I have to be honest, I don’t usually care for the color orange at all but I make exceptions when the orange I am seeing is from orange wildflowers (or birds). I loved seeing these globemallows in bloom the other day because they contrasted so wonderfully from the already drying grasses that surrounded them. It was fun to point my lens at them as well as the birds I found plus my mother enjoyed seeing and photographing them too.

Life is good.



  1. Utahbooklover May 22, 2018 at 11:52 pm

    Gorgeous images, and now I know what to call them in future.

  2. Elephants Child May 22, 2018 at 1:17 pm

    Beautiful, beautiful things.
    Colours in nature are a whole new kettle of fish. She can put colours together successfully which scream at each other when a mere mortal combines them.

  3. Marty K May 22, 2018 at 11:15 am

    Beautiful blooms! I love the bright color against the more muted background.

  4. Jane Chesebrough May 22, 2018 at 10:11 am

    What a sight to see to brighten the desert! Great that both you and your Mother could share photography.

  5. Patty Chadwick May 22, 2018 at 9:22 am

    I feel the same way about orange….and pink. Not too fond of them anywhere but on flowers…love them there. These are gorgeous!!!

  6. Tim Traver May 22, 2018 at 8:53 am

    Lovely! You really captured the color.

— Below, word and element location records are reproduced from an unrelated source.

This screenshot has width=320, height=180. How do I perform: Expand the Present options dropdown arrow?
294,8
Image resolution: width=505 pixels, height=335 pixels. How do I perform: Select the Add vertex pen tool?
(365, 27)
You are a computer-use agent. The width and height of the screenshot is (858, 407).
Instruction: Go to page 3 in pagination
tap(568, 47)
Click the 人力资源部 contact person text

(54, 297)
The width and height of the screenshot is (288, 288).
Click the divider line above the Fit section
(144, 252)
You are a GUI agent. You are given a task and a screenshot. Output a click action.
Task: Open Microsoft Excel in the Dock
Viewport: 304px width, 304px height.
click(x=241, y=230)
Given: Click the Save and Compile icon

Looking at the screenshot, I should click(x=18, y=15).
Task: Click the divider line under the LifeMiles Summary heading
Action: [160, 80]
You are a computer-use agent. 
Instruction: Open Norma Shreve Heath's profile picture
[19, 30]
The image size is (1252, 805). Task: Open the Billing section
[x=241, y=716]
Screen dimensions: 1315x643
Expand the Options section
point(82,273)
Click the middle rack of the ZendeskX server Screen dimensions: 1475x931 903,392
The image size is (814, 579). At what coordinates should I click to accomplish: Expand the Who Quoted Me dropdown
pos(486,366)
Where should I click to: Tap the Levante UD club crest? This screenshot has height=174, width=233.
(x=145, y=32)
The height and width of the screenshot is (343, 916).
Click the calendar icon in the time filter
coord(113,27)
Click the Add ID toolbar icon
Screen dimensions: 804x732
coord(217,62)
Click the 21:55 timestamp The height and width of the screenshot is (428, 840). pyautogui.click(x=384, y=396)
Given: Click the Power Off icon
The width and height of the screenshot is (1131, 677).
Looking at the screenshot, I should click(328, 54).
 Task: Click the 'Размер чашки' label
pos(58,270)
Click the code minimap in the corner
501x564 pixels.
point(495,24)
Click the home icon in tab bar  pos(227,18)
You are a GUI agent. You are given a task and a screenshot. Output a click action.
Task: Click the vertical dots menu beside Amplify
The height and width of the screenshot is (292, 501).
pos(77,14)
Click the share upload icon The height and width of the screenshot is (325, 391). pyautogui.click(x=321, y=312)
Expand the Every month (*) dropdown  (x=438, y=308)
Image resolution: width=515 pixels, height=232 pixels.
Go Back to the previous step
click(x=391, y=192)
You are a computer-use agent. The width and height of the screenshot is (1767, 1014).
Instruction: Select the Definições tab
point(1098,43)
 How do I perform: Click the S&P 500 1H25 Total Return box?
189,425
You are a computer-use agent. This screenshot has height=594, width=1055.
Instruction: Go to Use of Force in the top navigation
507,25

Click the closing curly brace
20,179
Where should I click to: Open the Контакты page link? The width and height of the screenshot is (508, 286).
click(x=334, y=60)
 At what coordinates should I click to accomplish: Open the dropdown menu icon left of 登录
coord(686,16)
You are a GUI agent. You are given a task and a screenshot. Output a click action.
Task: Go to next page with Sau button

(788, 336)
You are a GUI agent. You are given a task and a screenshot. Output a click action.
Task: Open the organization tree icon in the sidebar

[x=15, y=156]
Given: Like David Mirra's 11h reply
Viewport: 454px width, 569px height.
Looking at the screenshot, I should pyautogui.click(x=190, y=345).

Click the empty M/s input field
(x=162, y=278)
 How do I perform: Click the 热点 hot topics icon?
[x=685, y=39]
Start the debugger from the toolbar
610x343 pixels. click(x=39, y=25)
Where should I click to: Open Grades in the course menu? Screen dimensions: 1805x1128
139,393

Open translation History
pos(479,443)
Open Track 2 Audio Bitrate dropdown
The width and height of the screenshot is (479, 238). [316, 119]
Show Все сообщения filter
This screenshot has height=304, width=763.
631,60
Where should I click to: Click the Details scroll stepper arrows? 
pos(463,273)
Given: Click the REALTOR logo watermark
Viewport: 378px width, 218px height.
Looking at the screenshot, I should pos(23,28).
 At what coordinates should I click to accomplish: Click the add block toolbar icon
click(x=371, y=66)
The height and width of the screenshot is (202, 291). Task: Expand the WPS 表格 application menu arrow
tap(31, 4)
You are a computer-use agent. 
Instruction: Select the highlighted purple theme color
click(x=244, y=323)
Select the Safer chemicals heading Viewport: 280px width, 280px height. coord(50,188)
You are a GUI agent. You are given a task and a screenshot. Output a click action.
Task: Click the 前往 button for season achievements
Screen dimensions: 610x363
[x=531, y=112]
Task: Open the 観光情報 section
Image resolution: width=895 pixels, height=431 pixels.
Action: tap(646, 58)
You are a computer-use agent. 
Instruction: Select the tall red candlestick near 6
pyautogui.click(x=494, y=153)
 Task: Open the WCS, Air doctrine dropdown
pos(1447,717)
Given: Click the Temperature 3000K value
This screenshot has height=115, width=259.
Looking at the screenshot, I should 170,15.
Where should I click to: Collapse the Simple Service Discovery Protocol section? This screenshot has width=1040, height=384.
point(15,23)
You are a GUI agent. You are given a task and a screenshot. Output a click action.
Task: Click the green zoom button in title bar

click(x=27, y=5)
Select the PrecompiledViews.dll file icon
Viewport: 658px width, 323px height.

  7. Bob mcpherson May 22, 2018 at 7:48 am

    Beautiful photos, Mia.

  8. April Olson May 22, 2018 at 7:23 am

    Beautiful, between the birds and the flowers and the fact the the Jetty is one of my favorite places i need to make the trip over this coming 4 day weekend.

  9. Carroll Hemingway May 22, 2018 at 7:00 am

    Called Mal de Ojo in Mexico. Bad eye. Don’t pick or touch and then rub eyes. It’ll hurt.

  10. Liz Cormack May 22, 2018 at 4:50 am

    Wow, that’s what I need in my garden since it is drought tolerant considering I am not the most attentive gardener in the world. I’d rather be out with my camera.